If you mentally exaggerate the movement of the joint under racking and
deflection stress, you can visualize that the stress on the "orphaned" plies
will only weaken their bond to one another: any support from the wider
portions of the pin would contribute to the strength of the joint only as
long as the fibers and glue in them remained microscopically intact.
Furthermore, if you imagine that the wider portions of the pin have become
completely separated, the joint now actually consists of a flat-sided tenon
housed in a long "tail", supported only by the inner, narrow edge of the
tail.
I'm an amateur hobbyist, so I sure can't claim any certainty, but it seems
to me that the strongest joint would be a good old dado, which would
maximize the glued surface area, minimize any compromise of the plies, and
give the most wood-to-wood anti-racking contact.

## Information shown

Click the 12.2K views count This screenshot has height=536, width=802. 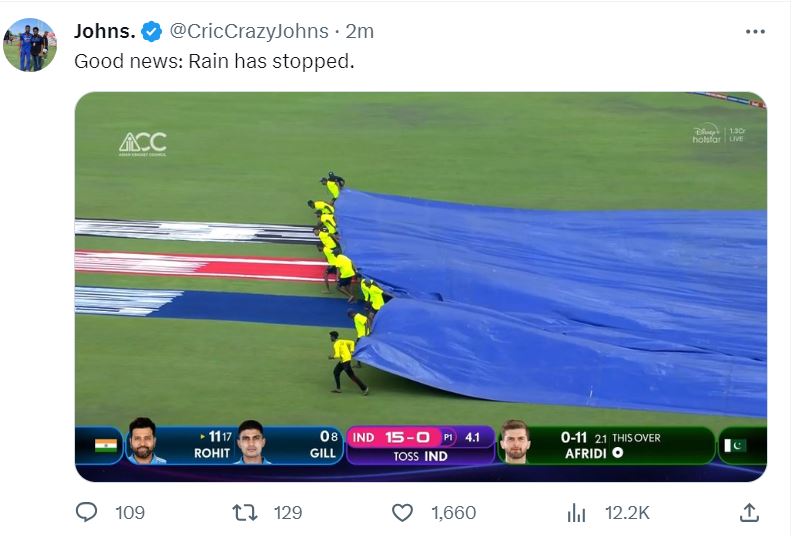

...

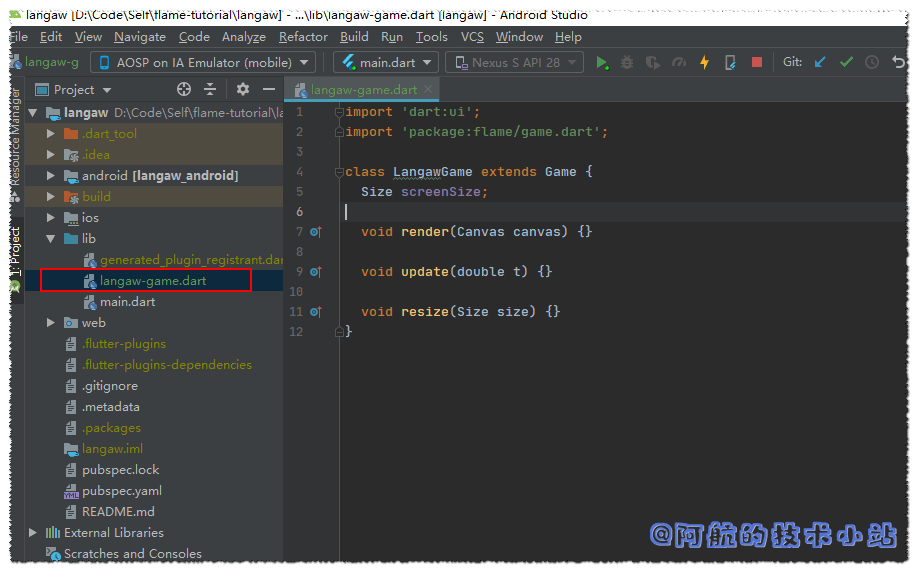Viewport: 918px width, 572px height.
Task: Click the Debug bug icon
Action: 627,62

## Given request A
Please condense the paragraph of the plywood-joint text that begins "I'm an amateur hobbyist" into one shorter sentence that keeps its main points.
## Given request B
Reproduce the plywood-joint text from "Furthermore, if you" to "wood-to-wood anti-racking contact.".

## Full solution A
The writer, an amateur hobbyist who claims no certainty, thinks a dado would make the strongest joint because it maximizes glued surface area, minimizes compromise of the plies, and gives the most wood-to-wood anti-racking contact.

## Full solution B
Furthermore, if you imagine that the wider portions of the pin have become
completely separated, the joint now actually consists of a flat-sided tenon
housed in a long "tail", supported only by the inner, narrow edge of the
tail.
I'm an amateur hobbyist, so I sure can't claim any certainty, but it seems
to me that the strongest joint would be a good old dado, which would
maximize the glued surface area, minimize any compromise of the plies, and
give the most wood-to-wood anti-racking contact.